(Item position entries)
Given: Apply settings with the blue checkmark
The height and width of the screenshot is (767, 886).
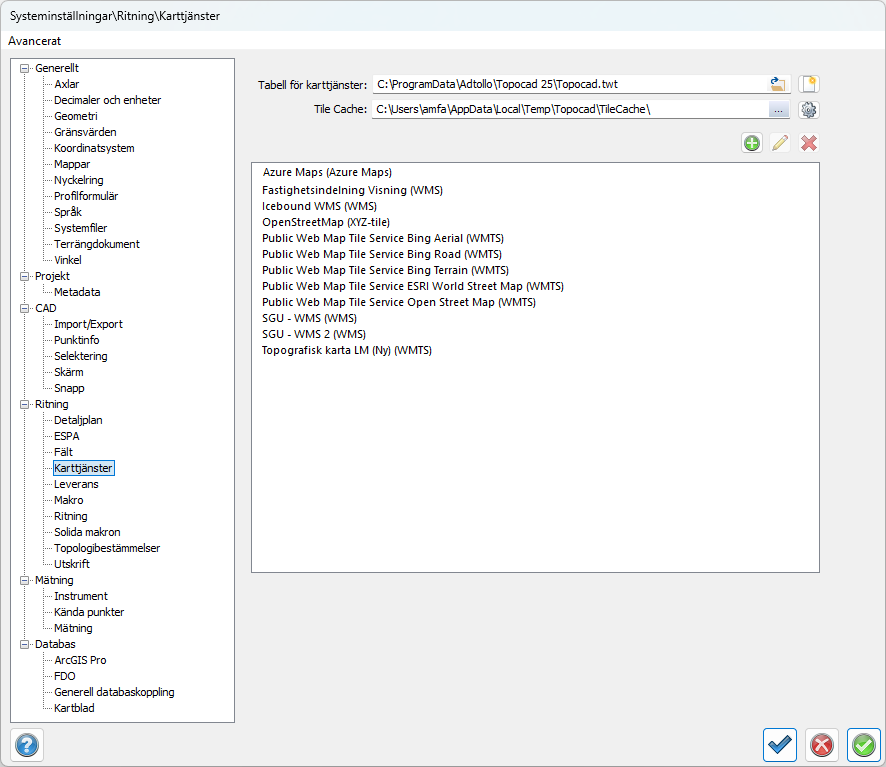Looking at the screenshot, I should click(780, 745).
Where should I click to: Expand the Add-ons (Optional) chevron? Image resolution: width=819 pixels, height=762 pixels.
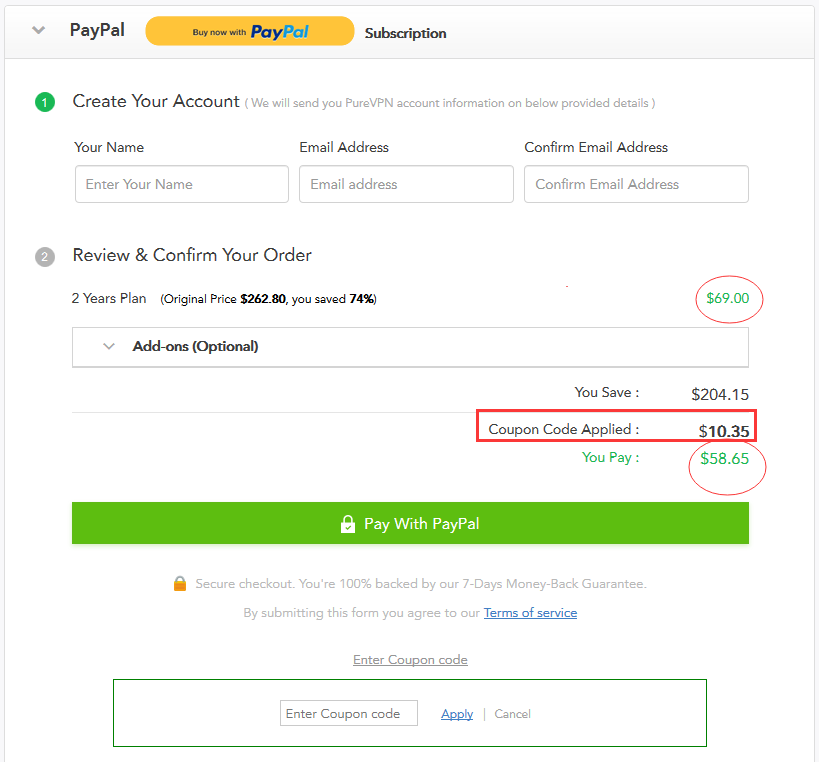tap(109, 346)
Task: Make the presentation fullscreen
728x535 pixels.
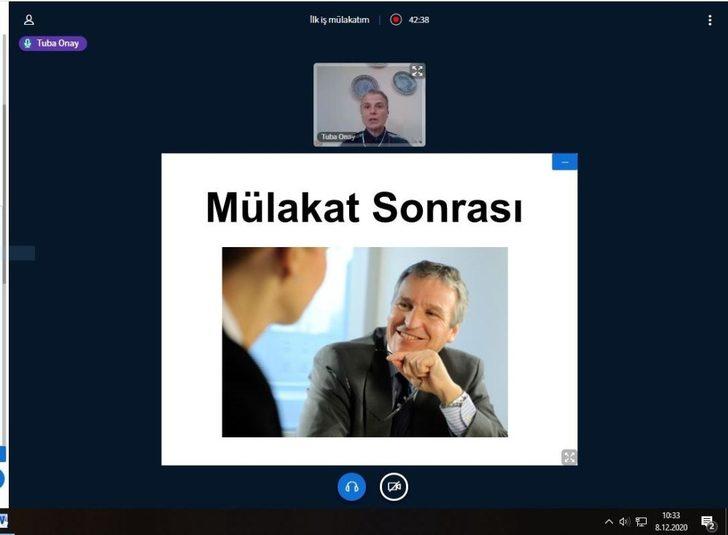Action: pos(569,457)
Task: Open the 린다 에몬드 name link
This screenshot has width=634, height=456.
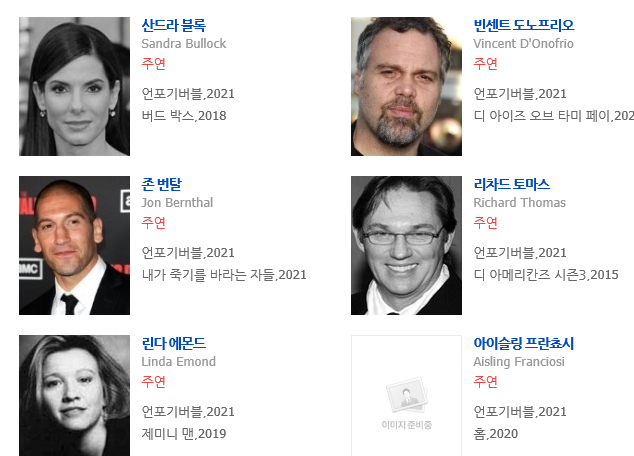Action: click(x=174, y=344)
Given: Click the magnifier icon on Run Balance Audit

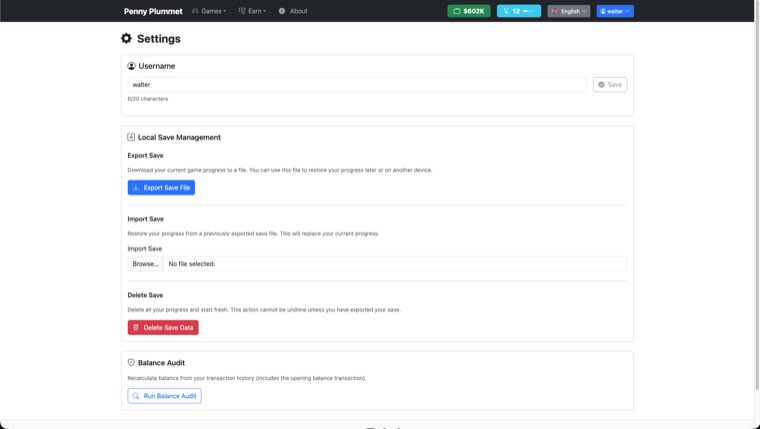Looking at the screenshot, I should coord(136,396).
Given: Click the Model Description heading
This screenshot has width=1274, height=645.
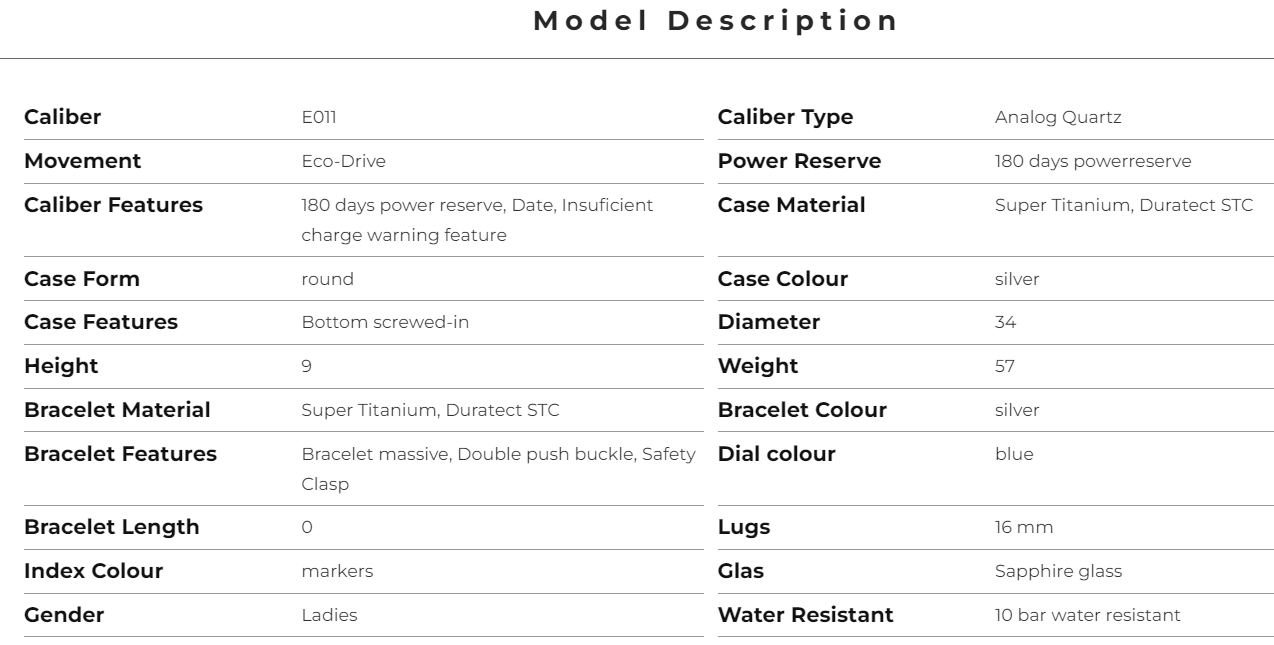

▶ **YOUR TASK**
Copy the data from the start through the line containing "Action: pos(569,457)", swapping "fullscreen" for "full screen" and keeping everything else as it is. Omit the pictures.

▶ **OUTPUT BELOW**
Given: Apply settings with the blue checkmark
The height and width of the screenshot is (767, 886).
Looking at the screenshot, I should click(780, 745).
Where should I click to: Expand the Add-ons (Optional) chevron? Image resolution: width=819 pixels, height=762 pixels.
tap(109, 346)
Task: Make the presentation full screen
728x535 pixels.
Action: pos(569,457)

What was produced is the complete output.